Pour les expats français, Barcelone n’est pas toujours la solution. Certains, qui ont choisi d’éviter la métropole, nous racontent pourquoi entre loyers intenables, rythme effréné et tourisme de masse, ils ont préféré Valence, Málaga, Minorque ou Cambrils.
Même si Barcelone est souvent citée comme l’eldorado des expats français, il existe d’autres villes en Espagne où il fait (très) bon vivre pour les ressortissants tricolores. Ahmed, 27 ans, connaît bien la capitale catalane.
Arrivé à Barcelone pour travailler dans le développement commercial, il a vite ressenti une instabilité chronique : « Dans mon entreprise, mes collègues ne restaient jamais plus d’un an », observe-t-il, et trouver un studio relevait de l’exploit : « Avec l’inflation, c’était vraiment galère. »
Valence lui a offert un logement abordable et un rythme plus posé. Le même salaire lui permet désormais de vivre seul dans un quartier central, ce qui serait hors de portée à Barcelone. Les chiffres confirment : un studio en centre-ville coûte en moyenne 1 060 € à Valence contre 1 300 € à Barcelone, soit environ 18% de moins.
Pour Jean, 36 ans, photographe originaire des Landes, Barcelone est une belle escale, pas une destination de vie. Après cinq ans au Danemark, il s’installe cet hiver en Espagne avec son mari, d’abord dans la campagne murcienne puis à Málaga. » C’est une grande ville mais pas immense, proche de la plage et d’un aéroport international, avec plein de choses à faire autour et des opportunités d’emploi pour nous deux. » Barcelone ? « J’y retournerai en touriste, mais je ne m’y vois pas. »
Certains ne sont même jamais passés par Barcelone. Emmanuel, 45 ans, a quitté la France pour Valence à 25 ans, séduit par les Fallas et la vie nocturne. Et puis après la crise de 2008, il s’est installé à Cambrils, petite ville côtière de Catalogne. Aujourd’hui père de deux enfants et gérant d’un appart-hôtel avec spa, il savoure un rythme « slow, simple et à l’espagnole ». Barcelone reste à portée pour un concert ou une sortie, mais le quotidien se vit sans embouteillages ni pollution.
Marc, 45 ans, partage son temps entre Minorque et Premià de Mar, sur la côte catalane. Tombé amoureux de l’île en 2008, il y a dirigé le plus petit hôtel d’intérieur de Minorque avant de le revendre. Il profite désormais de sa maison avec licence touristique, savourant « les eaux minorquines et le calme, tout en pouvant passer quelques jours à Barcelone quand l’envie me prend ».
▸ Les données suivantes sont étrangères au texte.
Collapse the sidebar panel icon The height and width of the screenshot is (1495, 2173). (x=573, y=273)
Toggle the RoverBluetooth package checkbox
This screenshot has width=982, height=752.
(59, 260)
Barcelone, victime de son succès
Ceux qui s’en écartent dressent le même constat : la capitale catalane s’est transformée en machine à touristes. En 2024, elle a accueilli près de 15 millions de visiteurs, soit neuf fois sa population municipale. Résultat : loyers en hausse et transports saturés. « C’est une ville où ça bouge tout le temps, mais parfois trop », résume Ahmed. Le turnover professionnel et la concurrence accrue sur les postes pèsent aussi dans la balance : à salaire équivalent, le coût de la vie grignote vite le budget.
La mairie tente de freiner la dérive en gelant les nouvelles licences touristiques, ou en réduisant les logements touristiques d’ici 2028. Mais la pression immobilière reste forte, d’autant que le marché a été remodelé par les attentes d’Airbnb et des locations de courte durée.
Pour ces Français, s’installer ailleurs qu’à Barcelone ne signifie pas renoncer à l’Espagne vibrante, mais choisir un rythme compatible avec leurs envies. Valence, Málaga, Minorque ou Cambrils offrent un rapport plus équilibré entre habitants et visiteurs, un accès au logement moins douloureux, et une vie culturelle à taille humaine. Barcelone garde ses attraits pour un week-end ou un événement mais elle a perdu, pour eux, la promesse d’un quotidien vivable.